Side-by-side — Python vs .NET
#

Aspect	Python	.NET
Pause primitive	`ctx.request_info(request_data, response_type)` from any `@handler`	`RequestPort.Create<TReq, TResp>(id)` as a graph node
Resume hook	`@response_handler` method with `(self, request, response, ctx)`	Edge from `RequestPort` to the executor; source-gen `[ResponseHandler]` when the types differ
Correlation id	`event.request_id` on the `request_info` event	`request.Request.CreateResponse(value)` carries it
Caller pattern	Two `workflow.run(...)` calls: first without `responses`, second with `responses={id: value}`	Single `StreamingRun.WatchStreamAsync()` loop with `SendResponseAsync(...)` inline
Multiple rounds	Make more `workflow.run(responses=...)` calls until you see `output`	Keep iterating the same stream; the port re-emits `RequestInfoEvent` on each pause
Event type (pause)	`WorkflowEvent` with `type == "request_info"`	`RequestInfoEvent` class
Event type (done)	`WorkflowEvent` with `type == "output"`	`WorkflowOutputEvent` class
Context generics	`WorkflowContext[T, U]` required on handler methods	`IWorkflowContext` (non-generic)

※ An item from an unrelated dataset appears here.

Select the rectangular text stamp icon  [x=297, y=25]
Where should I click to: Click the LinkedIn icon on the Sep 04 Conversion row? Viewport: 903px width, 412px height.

Structurally identical; the developer experience diverges on the event iterator. Python makes the stream terminate at each pause so the caller has to re-enter run(...). .NET keeps the stream open and lets the caller respond in place. Neither is wrong; they’re different defaults for the same pause/resume state machine.

Tool Approval UX — the forward-link from Ch06
#

Chapter 6 — Middleware showed the mechanism for gating destructive tool calls: a FunctionMiddleware that inspects context.function.name, short-circuits by setting context.result to a placeholder string, and records a pending-approval row. That chapter deliberately stopped at the gate itself and deferred the user-facing half to Ch17.

The HITL primitive above is that user-facing half. Same shape, different payload:

# Ch06: FunctionMiddleware sees a destructive tool call, records it as pending,
# returns a placeholder to the LLM.
# Ch17: the agent workflow emits a request_info event carrying a
# ToolApprovalRequestContent (C#) or a "function_approval_request" content
# (Python), and waits for the caller to come back with approve/reject.

# Agent-level API (from the MS docs):
result = await agent.run("Cancel order 9817 and refund the customer.")
for req in result.user_input_requests:
    # req.function_call.name == "cancel_order"
    # req.function_call.arguments == {"order_id": "9817"}
    show_ui_card(req)

# After the UI collects a yes/no:
approval = req.create_response(user_said_yes)            # or req.to_function_approval_response(True)
approval_msg = Message(role="user", contents=[approval])
final = await agent.run(approval_msg, session=session)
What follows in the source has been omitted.